◆ Passage provided
First, install CommuniGate Pro Software on all Servers that will take part in your Cluster. Specify the Main Domain Name for all Cluster Servers. Those names should differ in the first domain name element only:

back1.isp.dom, back2.isp.dom, front1.isp.dom, front2.isp.dom, etc.

Remember that Main Domains are never shared, so all these names should be different. You may want to create only the Server administrator accounts in the Main Domains - these accounts can be used to connect to that particular Server and configure its local, Server-specific settings.

Cluster Network

Use the WebAdmin Interface to open the Settings->General->Cluster page on each Backend and Frontend Server, and enter all Frontend and Backend Server IP addresses. CommuniGate Pro Servers will accept Cluster connections from the specified IP addresses only. If the Frontend Servers use dedicated Network Interface Cards (NICs) to communicate with Backend Servers, specify the IP addresses the Frontend Servers have on that internal network:

Cluster Network

This Server Cluster Address:

On restart	Active
	[192.168.0.5]

Backend Server Addresses:

Frontend Server Addresses:

Dynamic Cluster Locker Log:

Admin Connections:

This Server Cluster Address: This setting specifies the local network address this Server will use to communicate with other Servers in the Cluster. Connections to other Servers will be established from this IP address. This address is used as this Server "name", identifying the Server in the Cluster.
If you change this setting value, the new value will be in effect only after Server restart.
Admin Connections: See the Security Issues section below.

Cluster Communication

In all types of CommuniGate Pro cluster, connections to Backend servers can be established from Frontend servers and from other Backend servers.

If your Backend Servers use non-standard port numbers for mail services, change the Backend Server Ports values.

For example, if your Backend Servers accept WebUser Interface connections not on the port number 8100, but on the standard HTTP port 80, set 80 in the HTTP User field and click the Update button.

◆ Problem requirements
Pick up the CommuniGate Pro cluster guide after its final sentence and keep writing it. The data that comes next has no connection to the CommuniGate Pro cluster guide.

◆ Source data

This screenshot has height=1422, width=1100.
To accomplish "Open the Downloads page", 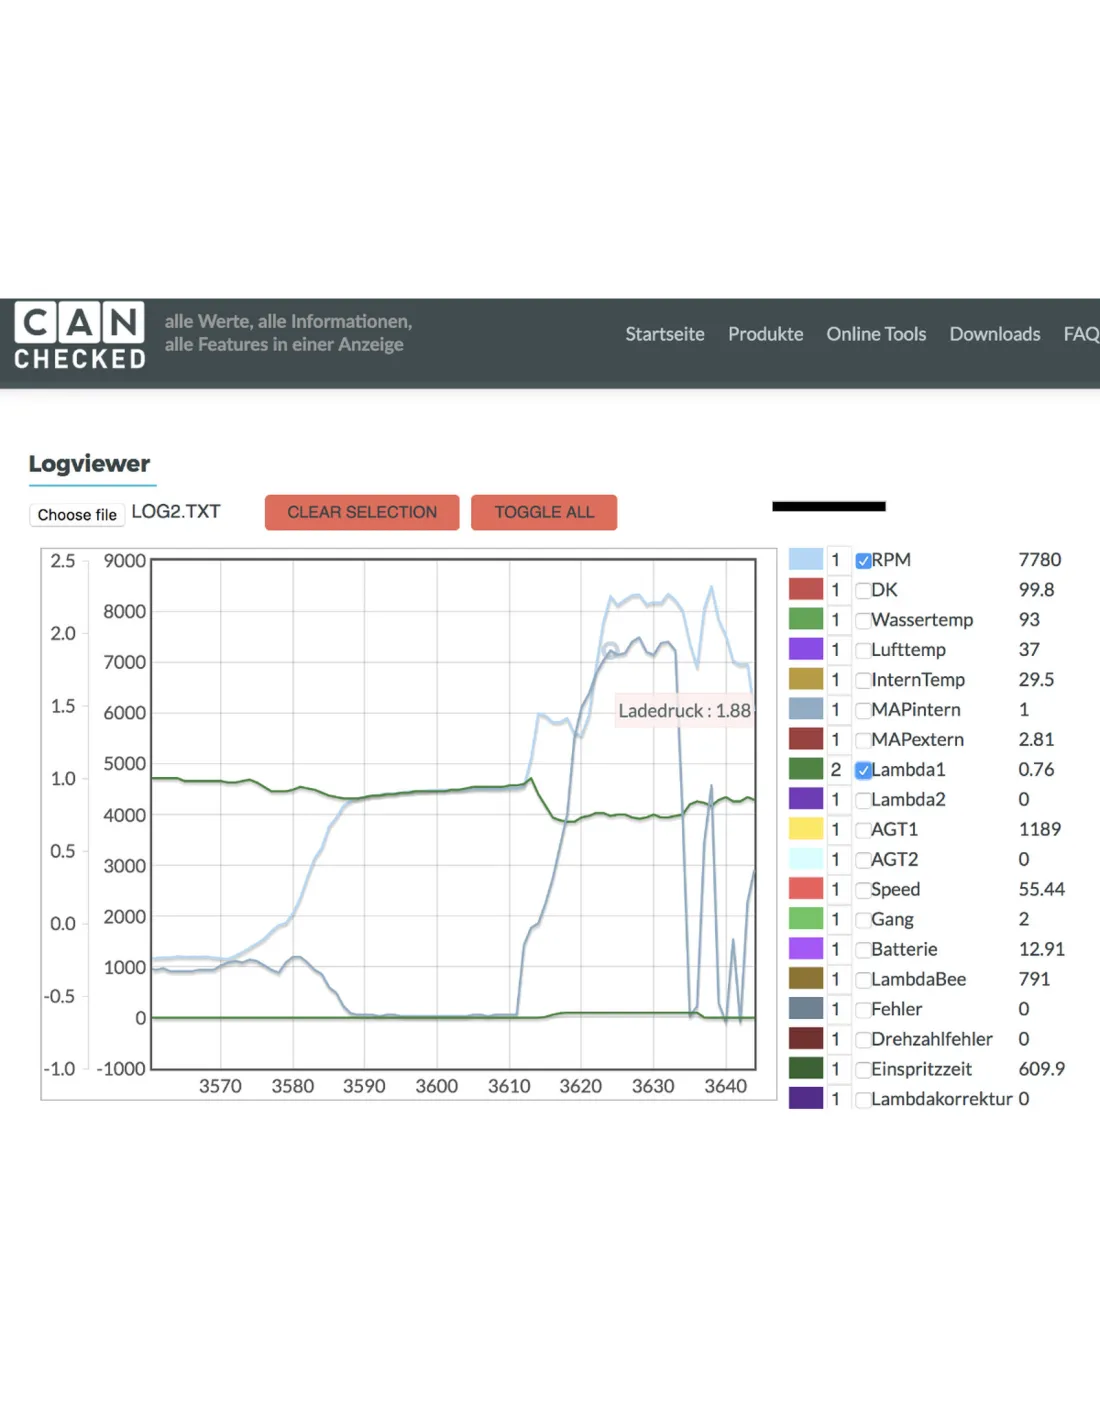I will point(994,334).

◆ Written response
Inter-Cluster Communications
Backend Port	Cache	Backend Port	Cache
`Delivery:`		`Submit:`
`POP:`		`IMAP:`
`HTTPU:`		`HTTPA:`
`XIMSS:`		`XMPP:`
`PWD:`		`ACAP:`
Log Level	Cache	Log Level	Cache
`Object Admin:`		`Mailboxes:`
`Cluster Admin:`

CommuniGate Pro can reuse inter-server connections for some services. Instead of closing a connection when an operation is completed, the connection is placed into an internal cache, and it is reused later, when this server needs to connect to the same server. The Cache parameter specifies the size of that connection cache. If there are too many connections in the cache, older connection are closed and pushed out of the cache.

Cluster members use the PWD protocol to perform administration operations remotely, on other cluster members. The port number they use to connect to on other Cluster members is the same as the port specified for the PWD protocol connections. These remote administrative operations have their own Log Level settings.

Servers in a Dynamic Cluster use the SMTP modules of other Cluster Backend members for remote message delivery (though the protocol between the servers is not the SMTP protocol). Use the Delivery port setting to specify the port number used with SMTP modules on other cluster members.

Servers in a Dynamic Cluster use the SMTP modules of other Cluster members to submit messages remotely (though the protocol between the servers is not the SMTP protocol). Use the Submit port setting to specify the port number used with SMTP modules on other cluster members.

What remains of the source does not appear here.